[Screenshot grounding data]
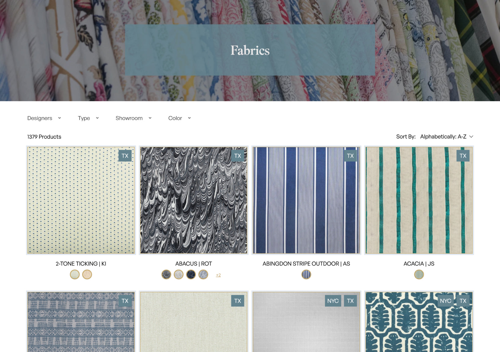Screen dimensions: 500x352
Task: Choose the first gray Abacus swatch
Action: click(166, 275)

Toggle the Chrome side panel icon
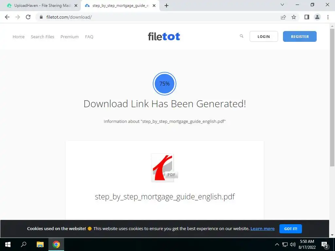pyautogui.click(x=307, y=17)
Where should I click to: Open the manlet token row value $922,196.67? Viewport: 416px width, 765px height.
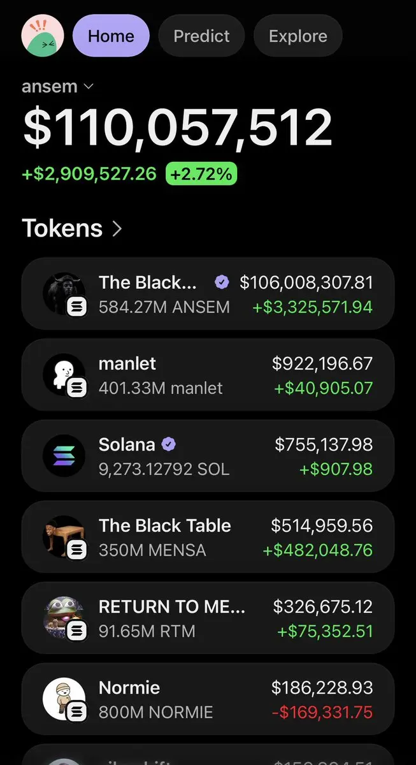pos(322,363)
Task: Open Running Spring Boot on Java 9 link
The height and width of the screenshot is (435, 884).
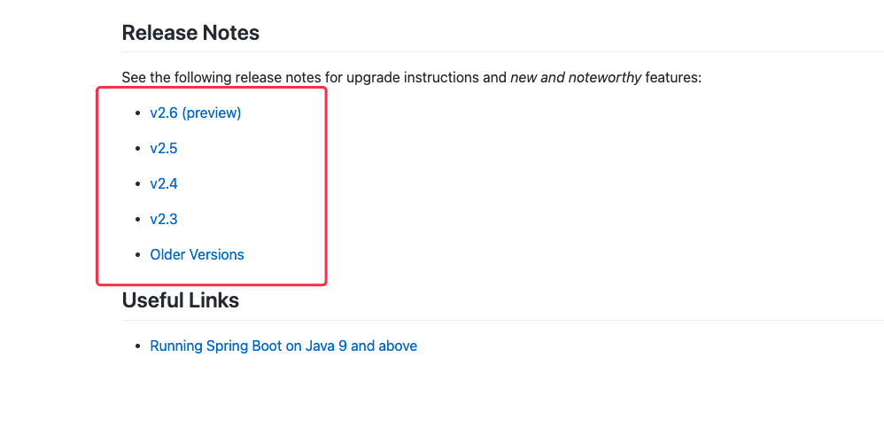Action: pos(283,346)
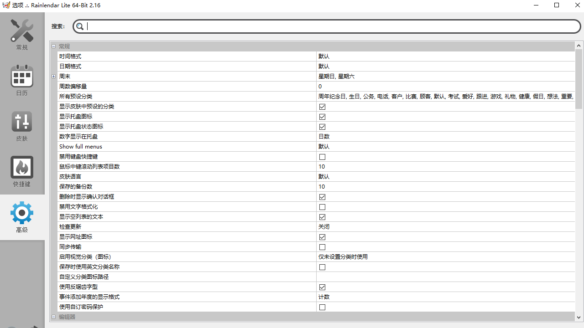The image size is (584, 328).
Task: Enable the 使用自订密码保护 checkbox
Action: click(x=322, y=307)
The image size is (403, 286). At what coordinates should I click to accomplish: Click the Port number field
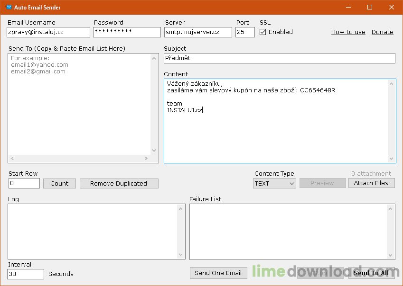[x=245, y=32]
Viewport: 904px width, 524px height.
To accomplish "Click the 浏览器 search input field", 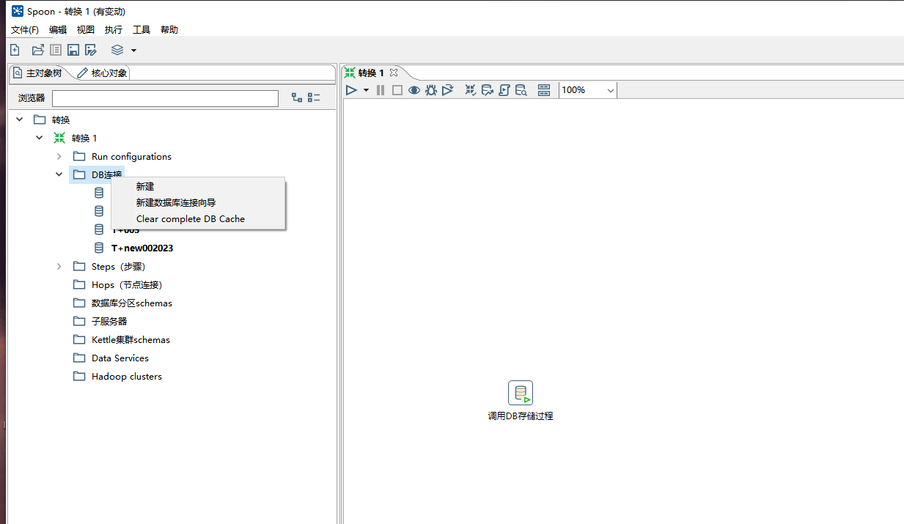I will point(165,98).
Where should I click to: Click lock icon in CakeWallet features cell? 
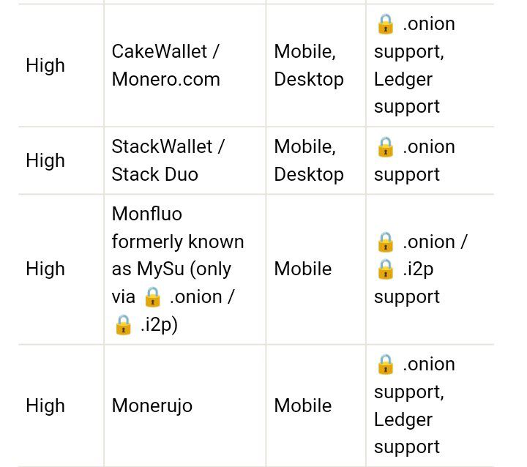[x=386, y=24]
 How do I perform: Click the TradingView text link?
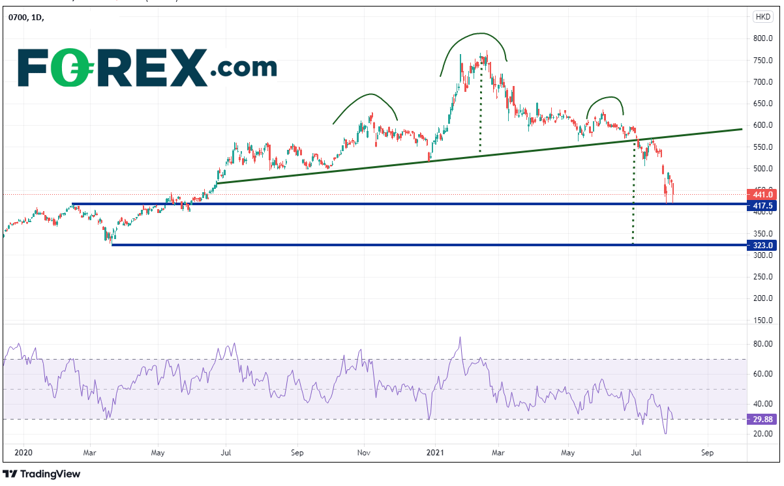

* Try it *
Could you say how many lines in the data above contain "link"? Reply with the number alone.

* Result of this task *
2